Temmuz sabahında little boy isimli atom bombasıyla tek seferde 70 bin

kişilik ölü elde etti. Fakat ilk anda ölenler belki de şanslıydı daha sonra

kuvvetli radyasyonla acı çekerek ölenlerle sayı 90 bini geçti. Ki bilim

çevrelerine göre bu bombanın etkisi hala sürmektedir. Silahlanmanın, nükleerin,

merhametsizliğin nasıl dünyanın ve insanlığın sonu için yemin ettiği ortada.

Bu kirli savaş metodu ile sivilleri, masumları, gündelik

hayatın işinde gücünde olan insanları vurmak oldukça sıradanlaştı.

Önceki gün de öyle oldu, tıpkı Japonya daki masum

insanlar gibi Ankara da can evinden vuruldu.

İşinden çıkmış, yorgun olsa da vazifesini yapmanın onuru

ile gönlü ferah evine geçip çocukları ile akşam sofrasında buluşma özlemi

çeken, yemeğin üzerine içeceği çayın yorgunluğunu alacağı düşüncesi ile acele

eden hatta çocuğuna aldığı hediyeyi verebilmek için heyecanla servisin bir an

önce kalkmasını bekleyen masum insanların üzerine çiçekler atılması gerekirken

vampirler tonlarca bomba, kan, ceset, ölüm, hüsran, acı attı.

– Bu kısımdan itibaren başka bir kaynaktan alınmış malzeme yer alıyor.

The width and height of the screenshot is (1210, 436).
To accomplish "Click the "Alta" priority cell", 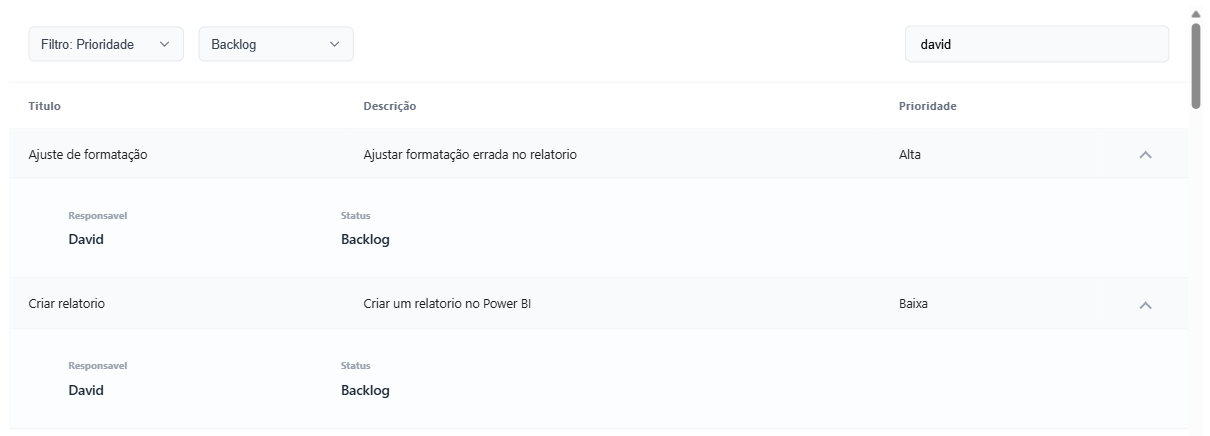I will click(910, 155).
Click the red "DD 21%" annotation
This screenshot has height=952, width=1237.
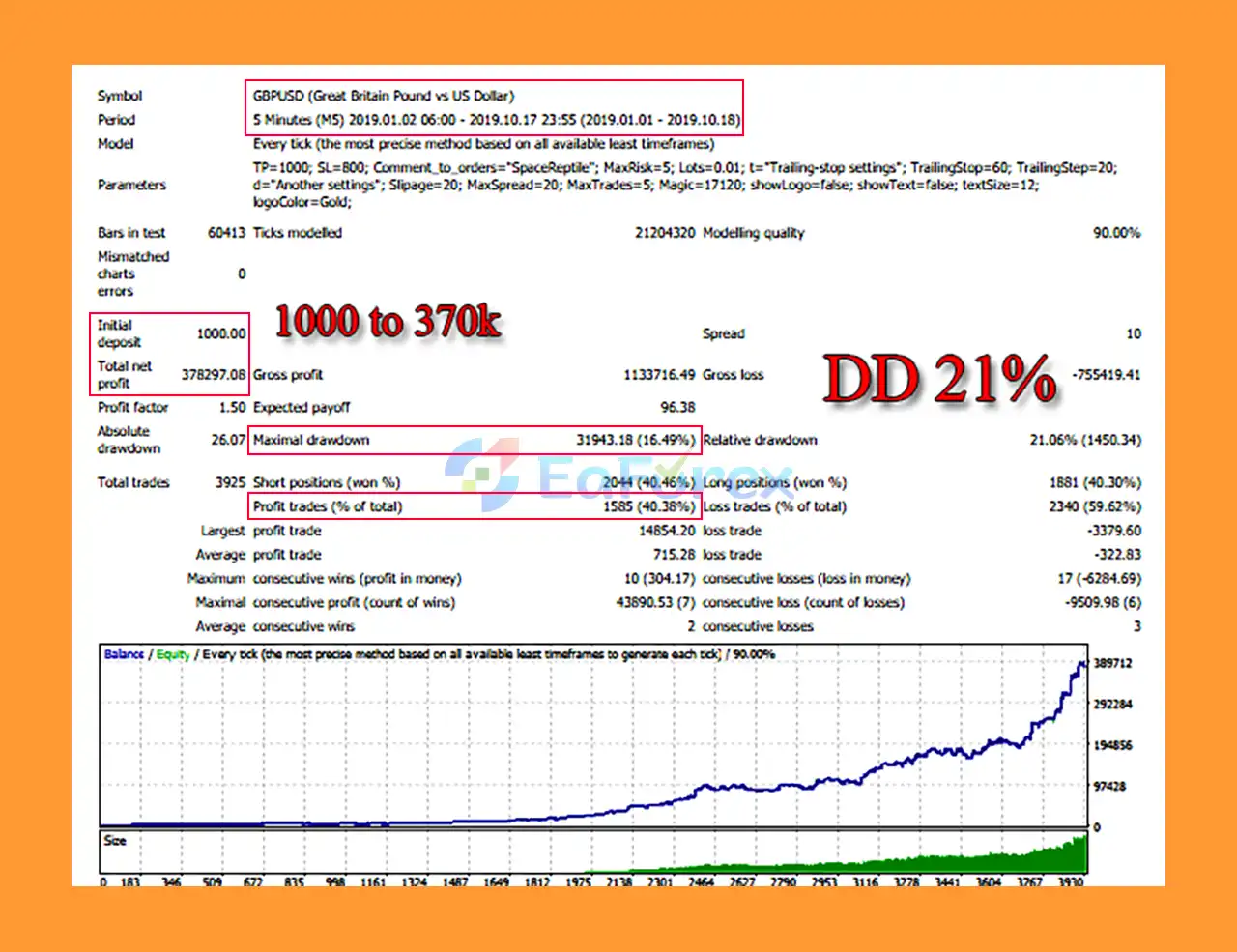(x=939, y=379)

Yok ettikleri mazlumlarla birlikte onların ailelerini,

çocuklarını, anne babalarını, yakınlarını, bütün bir ülkeyi de ateşlere

attılar.

İlk iki cihan harbinden daha vahşi çünkü içine

sürüklendiğimiz mezhepler savaşında Müslüman dünyasını paramparça edecek

kamplaşmalar, birbirini kırmalar, kardeş kıyımları; gelip kıyısına

bırakıldığımız bu trajediye dayanma gücümüzü zorlamakta.

Şeytanların keyfi için kendi coğrafyamızda

kardeşlerimizle, düşmanlık düşmekte her birimize.

Amerika nın silahlandırdığı teröristlerin gelip onların

silahları ile bizleri vurması karşısında, dalga geçer gibi savunma biçimi ile

hangi yöne dönersek seçenek sadece ölüm. ABD Sözcüsü

Toner, İyi adamlara verdiğimiz silahlar, bazen kötü

adamların eline geçebiliyor. Bu durumdan haberdarız diye konuşup, ABD nin YPG

ile PKK arasında bir bağ görmediğini söyledi.

Ankara daki bombalamadan sonra ABD nin YPG ye yönelik

askeri desteğini sürdürüp sürdürmeyeceği konusunda, IŞİD e karşı en etkili

savaşçılar arasındalar. Koalisyon tarafından havadan destekleniyorlar. Bu

desteğin daha önce olduğu gibi yer ve zamana uygun olarak sürmesini bekliyorum

dedi.

Bakanlık Sözcüsü, Türkiye ye geçen hafta yaptığı,

Suriye deki YPG hedeflerine yönelik topçu atışlarını sona erdirme çağrısını

yineleyip, Türkiye nin olaya ilişkin meşru müdafaa hakkının ise Türkiye

topraklarında geçerli olduğu mesajını verdi.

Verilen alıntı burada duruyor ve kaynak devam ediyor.